── DATA SECTION
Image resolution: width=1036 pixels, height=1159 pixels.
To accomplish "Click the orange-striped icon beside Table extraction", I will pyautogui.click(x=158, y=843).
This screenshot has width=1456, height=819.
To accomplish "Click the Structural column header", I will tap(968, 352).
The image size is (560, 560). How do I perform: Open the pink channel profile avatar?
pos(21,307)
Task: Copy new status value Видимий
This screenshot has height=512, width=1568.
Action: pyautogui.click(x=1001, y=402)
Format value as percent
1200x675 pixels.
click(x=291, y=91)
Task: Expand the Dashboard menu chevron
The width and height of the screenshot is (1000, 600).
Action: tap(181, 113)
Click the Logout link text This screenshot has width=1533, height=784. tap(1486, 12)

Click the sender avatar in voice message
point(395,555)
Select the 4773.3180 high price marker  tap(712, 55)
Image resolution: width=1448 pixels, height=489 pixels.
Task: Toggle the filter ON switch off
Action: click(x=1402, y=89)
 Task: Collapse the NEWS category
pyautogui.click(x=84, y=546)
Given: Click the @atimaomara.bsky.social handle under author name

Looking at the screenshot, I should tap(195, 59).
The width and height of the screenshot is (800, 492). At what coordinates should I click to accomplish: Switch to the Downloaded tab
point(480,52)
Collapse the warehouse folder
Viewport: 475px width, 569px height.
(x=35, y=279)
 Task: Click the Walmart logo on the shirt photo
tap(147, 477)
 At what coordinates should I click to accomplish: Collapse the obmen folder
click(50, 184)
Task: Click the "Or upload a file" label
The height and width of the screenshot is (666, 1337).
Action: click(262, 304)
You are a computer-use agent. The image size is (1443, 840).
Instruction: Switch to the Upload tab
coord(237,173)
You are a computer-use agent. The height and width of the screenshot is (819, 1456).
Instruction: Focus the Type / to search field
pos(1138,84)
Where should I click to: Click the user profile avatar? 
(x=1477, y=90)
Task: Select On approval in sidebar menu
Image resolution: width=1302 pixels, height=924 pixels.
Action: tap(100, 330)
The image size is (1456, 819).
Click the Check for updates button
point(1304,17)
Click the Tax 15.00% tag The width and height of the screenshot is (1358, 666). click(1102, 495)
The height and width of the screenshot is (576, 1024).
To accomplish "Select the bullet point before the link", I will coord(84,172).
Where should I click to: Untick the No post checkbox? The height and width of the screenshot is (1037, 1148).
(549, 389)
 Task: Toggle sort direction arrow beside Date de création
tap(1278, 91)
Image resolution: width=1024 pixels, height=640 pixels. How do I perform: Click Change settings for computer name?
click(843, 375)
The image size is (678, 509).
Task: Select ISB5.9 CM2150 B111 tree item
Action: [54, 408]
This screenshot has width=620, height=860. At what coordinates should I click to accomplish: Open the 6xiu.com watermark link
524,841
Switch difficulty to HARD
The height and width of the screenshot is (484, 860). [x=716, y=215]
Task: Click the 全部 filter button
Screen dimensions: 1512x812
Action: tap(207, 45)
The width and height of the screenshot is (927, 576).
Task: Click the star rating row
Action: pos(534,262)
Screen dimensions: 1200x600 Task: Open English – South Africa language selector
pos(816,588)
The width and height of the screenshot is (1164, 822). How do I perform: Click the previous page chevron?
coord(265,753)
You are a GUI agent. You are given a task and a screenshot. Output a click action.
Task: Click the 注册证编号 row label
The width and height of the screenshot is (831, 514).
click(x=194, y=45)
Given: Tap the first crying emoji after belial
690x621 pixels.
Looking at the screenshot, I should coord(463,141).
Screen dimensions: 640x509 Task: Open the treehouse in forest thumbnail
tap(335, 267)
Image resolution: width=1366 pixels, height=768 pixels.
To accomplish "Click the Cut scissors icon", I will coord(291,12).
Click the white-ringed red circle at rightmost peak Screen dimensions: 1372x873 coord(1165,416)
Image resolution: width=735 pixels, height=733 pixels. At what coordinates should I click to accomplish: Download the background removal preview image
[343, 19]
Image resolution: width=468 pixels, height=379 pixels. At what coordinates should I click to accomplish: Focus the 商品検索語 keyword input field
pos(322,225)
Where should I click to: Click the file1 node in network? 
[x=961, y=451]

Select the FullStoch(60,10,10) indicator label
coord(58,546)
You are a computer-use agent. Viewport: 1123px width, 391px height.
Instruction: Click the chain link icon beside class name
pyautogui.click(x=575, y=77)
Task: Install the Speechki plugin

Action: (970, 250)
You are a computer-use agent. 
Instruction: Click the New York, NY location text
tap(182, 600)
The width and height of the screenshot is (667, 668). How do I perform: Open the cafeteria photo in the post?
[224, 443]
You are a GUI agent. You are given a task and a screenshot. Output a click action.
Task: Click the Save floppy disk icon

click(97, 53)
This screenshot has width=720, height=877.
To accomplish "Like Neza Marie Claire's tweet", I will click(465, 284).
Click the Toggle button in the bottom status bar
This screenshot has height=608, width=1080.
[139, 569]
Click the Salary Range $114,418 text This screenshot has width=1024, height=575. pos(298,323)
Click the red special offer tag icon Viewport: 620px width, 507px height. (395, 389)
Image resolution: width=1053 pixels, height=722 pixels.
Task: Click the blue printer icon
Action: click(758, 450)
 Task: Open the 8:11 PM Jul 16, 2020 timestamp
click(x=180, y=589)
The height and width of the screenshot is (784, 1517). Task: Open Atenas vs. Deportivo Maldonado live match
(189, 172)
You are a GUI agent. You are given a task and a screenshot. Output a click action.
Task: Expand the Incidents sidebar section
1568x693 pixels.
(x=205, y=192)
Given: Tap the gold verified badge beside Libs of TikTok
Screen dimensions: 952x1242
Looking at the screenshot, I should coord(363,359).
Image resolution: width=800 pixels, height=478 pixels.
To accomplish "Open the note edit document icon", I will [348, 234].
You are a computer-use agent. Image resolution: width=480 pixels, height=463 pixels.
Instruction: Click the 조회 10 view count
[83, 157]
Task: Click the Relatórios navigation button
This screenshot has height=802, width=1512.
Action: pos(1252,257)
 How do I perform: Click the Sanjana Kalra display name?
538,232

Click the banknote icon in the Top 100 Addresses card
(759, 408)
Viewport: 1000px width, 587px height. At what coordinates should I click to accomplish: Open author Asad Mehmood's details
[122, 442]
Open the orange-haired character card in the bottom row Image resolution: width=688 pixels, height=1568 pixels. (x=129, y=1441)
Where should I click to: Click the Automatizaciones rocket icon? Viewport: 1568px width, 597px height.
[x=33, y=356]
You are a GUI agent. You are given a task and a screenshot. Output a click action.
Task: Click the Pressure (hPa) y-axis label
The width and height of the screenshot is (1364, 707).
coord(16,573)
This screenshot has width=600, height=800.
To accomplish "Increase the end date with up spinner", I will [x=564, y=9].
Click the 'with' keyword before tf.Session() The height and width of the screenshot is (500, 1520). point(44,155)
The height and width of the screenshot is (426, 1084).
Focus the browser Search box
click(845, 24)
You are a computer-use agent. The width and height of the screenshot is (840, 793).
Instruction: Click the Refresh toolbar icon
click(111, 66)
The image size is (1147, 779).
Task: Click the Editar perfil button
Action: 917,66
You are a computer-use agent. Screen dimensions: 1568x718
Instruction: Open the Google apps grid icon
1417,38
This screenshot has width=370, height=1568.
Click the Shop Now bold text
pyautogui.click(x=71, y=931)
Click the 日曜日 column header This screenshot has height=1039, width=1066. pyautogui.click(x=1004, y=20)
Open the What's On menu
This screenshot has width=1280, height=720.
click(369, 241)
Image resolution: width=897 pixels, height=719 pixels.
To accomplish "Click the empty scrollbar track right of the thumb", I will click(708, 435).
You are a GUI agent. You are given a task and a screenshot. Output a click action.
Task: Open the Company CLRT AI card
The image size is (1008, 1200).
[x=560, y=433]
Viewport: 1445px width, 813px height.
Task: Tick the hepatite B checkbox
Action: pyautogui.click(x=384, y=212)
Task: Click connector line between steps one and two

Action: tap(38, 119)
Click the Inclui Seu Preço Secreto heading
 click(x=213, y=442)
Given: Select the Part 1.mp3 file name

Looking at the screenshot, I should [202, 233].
────
→ TASK BRIEF: Swap "Dashboard" for "Settings" in the data from its first line through the line containing "Click the Logout", and reproduce only that part with nothing else altered.

→ RESULT OF THE EXERCISE:
Image resolution: width=1036 pixels, height=1159 pixels.
To accomplish "Click the orange-striped icon beside Table extraction", I will pyautogui.click(x=158, y=843).
This screenshot has width=1456, height=819.
To accomplish "Click the Structural column header", I will tap(968, 352).
The image size is (560, 560). How do I perform: Open the pink channel profile avatar?
pos(21,307)
Task: Copy new status value Видимий
This screenshot has height=512, width=1568.
Action: pyautogui.click(x=1001, y=402)
Format value as percent
1200x675 pixels.
click(x=291, y=91)
Task: Expand the Settings menu chevron
The width and height of the screenshot is (1000, 600).
Action: tap(181, 113)
Click the Logout link text This screenshot has width=1533, height=784. tap(1486, 12)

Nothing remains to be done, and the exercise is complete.